Actor Chris Tucker is demanding a $9 million suit brought the IRS to be thrown out of court — claiming they waited too long to come after him.
According to court documents obtained by Radar, the Hollywood star is asking for the federal lawsuit brought by Uncle Sam to be dismissed.
As we first reported, last year, the Internal Revenue Service filed suit against Tucker demanding a judgment be entered over his unpaid taxes.
The judgment would allow the government to collect on the money. Tucker has had issues with the IRS for years and has been hit with numerous liens at different times.
The actor was put on various payment plans and tried to work out agreements with the IRS — all that ended up failing. Last year, the government filed a federal lien against the star accusing him of owing the $9.6 million.
The breakdown is $4,489,647.01 for 2002, $2,124,082.86 for 2006, $2,341,269.29 for 2008 and $468,598 for 2010. A separate lien was filed over an alleged $253k debt for 2019.
The IRS believes Tucker has the funds to make a substantial payment towards the debt nor has the funds to completely pay off it.
Now, Tucker is moving to have the case dismissed claiming the IRS has their numbers all wrong. He admits to some of the issues presented in the complaint but denies a bunch.
He denies owing $4.2 million for 2002 or $2.1 million for 2006. Tucker argues the collection statutes limitations for tax years 2002 and 2006 expired and therefore “there is no liability owed for those years.”
Further, the actor claims he made monthly payments in the amount of $38,700 per an installment agreement entered into in May 2017. He paid a total of $890k which was supposed to be applied to his 2008 bill.
Tucker sold off a home in Georgia in October 2020. A portion of the proceeds from the sale totaling $212k was paid to the IRS for the same bill.
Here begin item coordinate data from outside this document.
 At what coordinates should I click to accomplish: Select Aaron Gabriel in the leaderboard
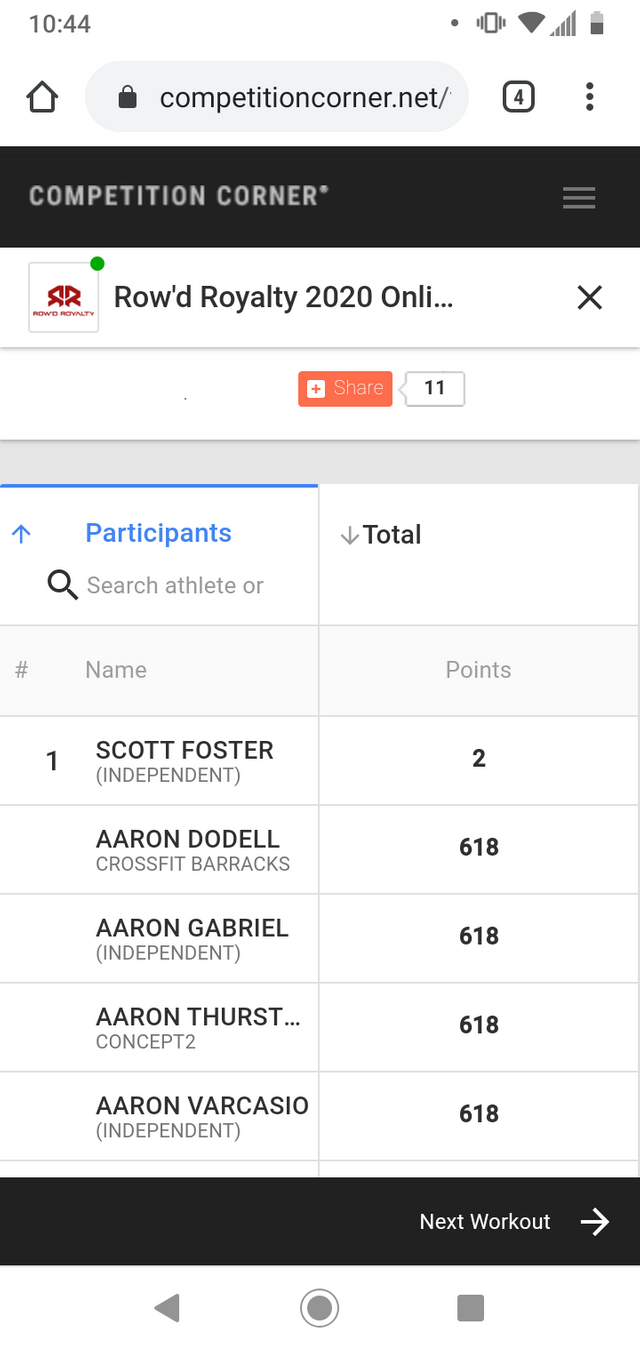click(x=192, y=938)
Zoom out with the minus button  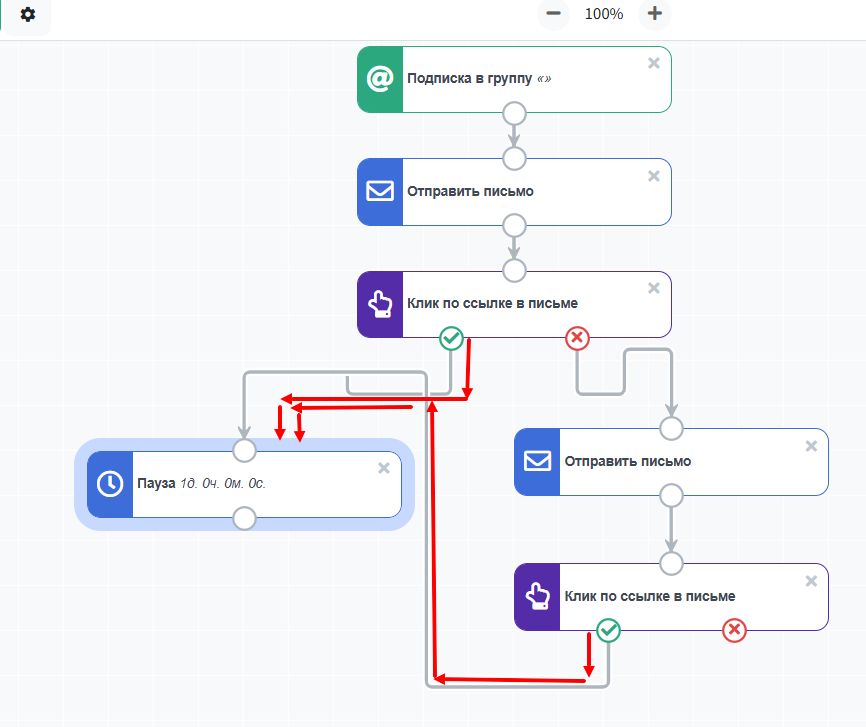coord(553,14)
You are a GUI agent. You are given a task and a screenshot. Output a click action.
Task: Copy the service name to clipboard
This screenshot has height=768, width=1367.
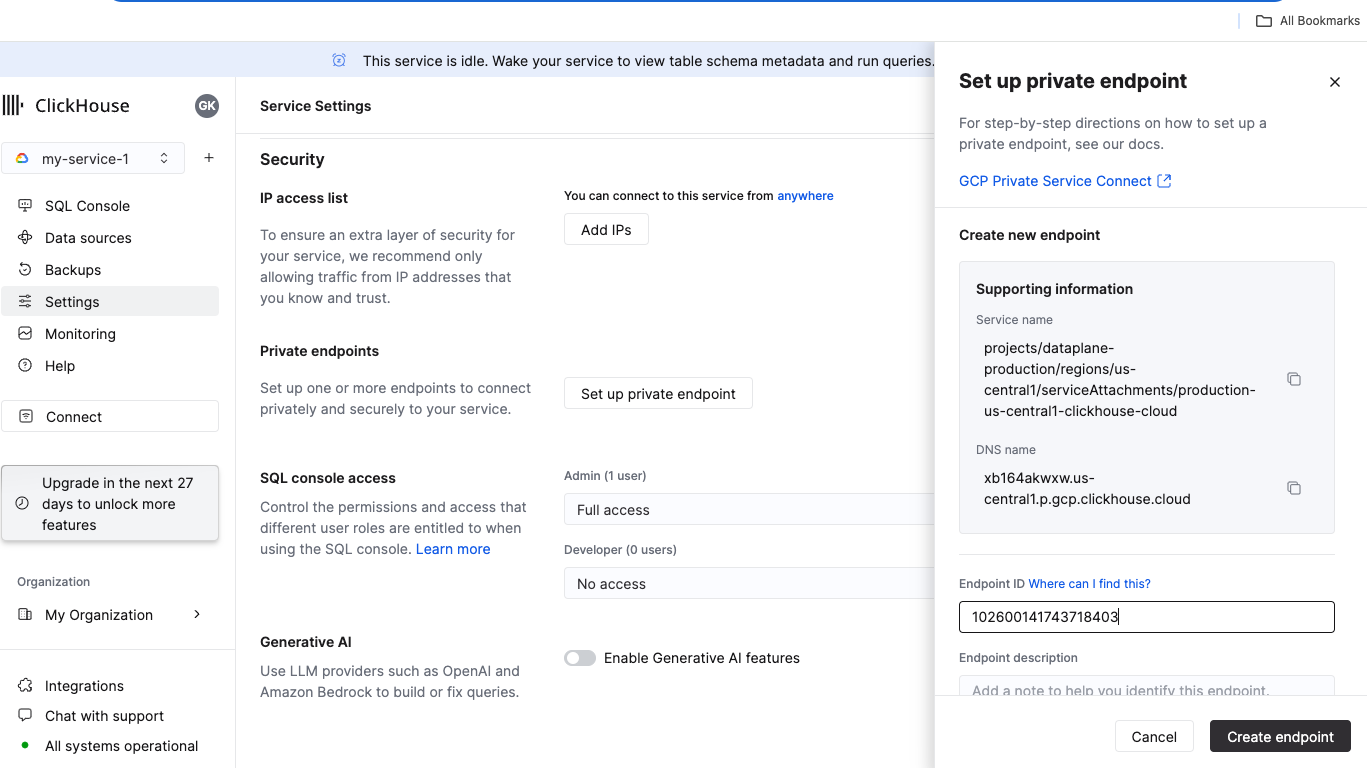(1294, 379)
However, the actor claims the IRS Revenue Officer “manually, and inappropriately, moved” the payments totaling $1,102,658.71 from the tax year 2008 to the tax year 2002.
It appears Tucker is claiming he only owes $1.2 million for 2008 and he doesn’t dispute the $468k owed for 2010. Regardless, he wants the entire lawsuit thrown out and his attorney fees covered by the IRS.